SOURCE MATERIAL section start

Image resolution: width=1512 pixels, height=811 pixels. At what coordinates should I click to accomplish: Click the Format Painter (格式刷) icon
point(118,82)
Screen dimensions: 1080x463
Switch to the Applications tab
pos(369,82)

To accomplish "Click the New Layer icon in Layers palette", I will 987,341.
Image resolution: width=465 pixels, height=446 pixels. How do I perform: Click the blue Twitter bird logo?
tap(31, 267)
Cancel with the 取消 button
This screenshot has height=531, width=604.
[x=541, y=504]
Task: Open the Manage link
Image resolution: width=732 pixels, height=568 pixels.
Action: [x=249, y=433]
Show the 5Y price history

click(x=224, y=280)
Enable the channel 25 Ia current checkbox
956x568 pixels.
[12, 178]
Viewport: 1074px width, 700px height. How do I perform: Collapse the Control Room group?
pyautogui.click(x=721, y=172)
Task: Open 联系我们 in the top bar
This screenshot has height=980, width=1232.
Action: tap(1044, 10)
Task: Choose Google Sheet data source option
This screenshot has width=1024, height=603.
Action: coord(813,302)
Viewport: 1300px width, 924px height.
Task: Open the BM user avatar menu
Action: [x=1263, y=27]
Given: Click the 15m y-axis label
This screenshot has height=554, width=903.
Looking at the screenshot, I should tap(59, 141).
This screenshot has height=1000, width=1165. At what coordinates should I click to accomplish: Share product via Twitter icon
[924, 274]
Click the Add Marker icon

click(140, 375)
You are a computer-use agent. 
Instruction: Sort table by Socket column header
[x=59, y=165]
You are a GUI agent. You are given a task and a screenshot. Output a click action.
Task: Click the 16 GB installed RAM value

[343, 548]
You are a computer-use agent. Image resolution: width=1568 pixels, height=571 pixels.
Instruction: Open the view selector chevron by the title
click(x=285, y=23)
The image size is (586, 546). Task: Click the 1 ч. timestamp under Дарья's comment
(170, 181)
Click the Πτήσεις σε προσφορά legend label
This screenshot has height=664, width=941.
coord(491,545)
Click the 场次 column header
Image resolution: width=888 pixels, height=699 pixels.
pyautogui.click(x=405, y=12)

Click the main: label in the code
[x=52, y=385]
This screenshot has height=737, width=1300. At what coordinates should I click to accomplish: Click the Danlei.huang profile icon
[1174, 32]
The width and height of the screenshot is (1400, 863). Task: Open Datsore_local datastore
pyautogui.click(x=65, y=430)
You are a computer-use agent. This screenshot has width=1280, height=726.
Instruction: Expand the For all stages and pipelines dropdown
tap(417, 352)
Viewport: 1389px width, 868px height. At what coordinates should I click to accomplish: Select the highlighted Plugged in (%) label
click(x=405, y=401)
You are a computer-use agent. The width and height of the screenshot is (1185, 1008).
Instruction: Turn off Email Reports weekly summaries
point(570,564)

SOURCE MATERIAL section end

● TASK PROMPT
Set down every record above exactly as written.

● TASK RESPONSE
Image resolution: width=1512 pixels, height=811 pixels. At what coordinates should I click to accomplish: Click the Format Painter (格式刷) icon
point(118,82)
Screen dimensions: 1080x463
Switch to the Applications tab
pos(369,82)

To accomplish "Click the New Layer icon in Layers palette", I will 987,341.
Image resolution: width=465 pixels, height=446 pixels. How do I perform: Click the blue Twitter bird logo?
tap(31, 267)
Cancel with the 取消 button
This screenshot has height=531, width=604.
[x=541, y=504]
Task: Open the Manage link
Image resolution: width=732 pixels, height=568 pixels.
Action: [x=249, y=433]
Show the 5Y price history

click(x=224, y=280)
Enable the channel 25 Ia current checkbox
956x568 pixels.
[12, 178]
Viewport: 1074px width, 700px height. How do I perform: Collapse the Control Room group?
pyautogui.click(x=721, y=172)
Task: Open 联系我们 in the top bar
This screenshot has height=980, width=1232.
Action: tap(1044, 10)
Task: Choose Google Sheet data source option
This screenshot has width=1024, height=603.
Action: coord(813,302)
Viewport: 1300px width, 924px height.
Task: Open the BM user avatar menu
Action: [x=1263, y=27]
Given: Click the 15m y-axis label
This screenshot has height=554, width=903.
Looking at the screenshot, I should tap(59, 141).
This screenshot has height=1000, width=1165. At what coordinates should I click to accomplish: Share product via Twitter icon
[924, 274]
Click the Add Marker icon

click(140, 375)
You are a computer-use agent. 
Instruction: Sort table by Socket column header
[x=59, y=165]
You are a GUI agent. You are given a task and a screenshot. Output a click action.
Task: Click the 16 GB installed RAM value

[343, 548]
You are a computer-use agent. Image resolution: width=1568 pixels, height=571 pixels.
Instruction: Open the view selector chevron by the title
click(x=285, y=23)
The image size is (586, 546). Task: Click the 1 ч. timestamp under Дарья's comment
(170, 181)
Click the Πτήσεις σε προσφορά legend label
This screenshot has height=664, width=941.
coord(491,545)
Click the 场次 column header
Image resolution: width=888 pixels, height=699 pixels.
pyautogui.click(x=405, y=12)

Click the main: label in the code
[x=52, y=385]
This screenshot has height=737, width=1300. At what coordinates should I click to accomplish: Click the Danlei.huang profile icon
[1174, 32]
The width and height of the screenshot is (1400, 863). Task: Open Datsore_local datastore
pyautogui.click(x=65, y=430)
You are a computer-use agent. This screenshot has width=1280, height=726.
Instruction: Expand the For all stages and pipelines dropdown
tap(417, 352)
Viewport: 1389px width, 868px height. At what coordinates should I click to accomplish: Select the highlighted Plugged in (%) label
click(x=405, y=401)
You are a computer-use agent. The width and height of the screenshot is (1185, 1008).
Instruction: Turn off Email Reports weekly summaries
point(570,564)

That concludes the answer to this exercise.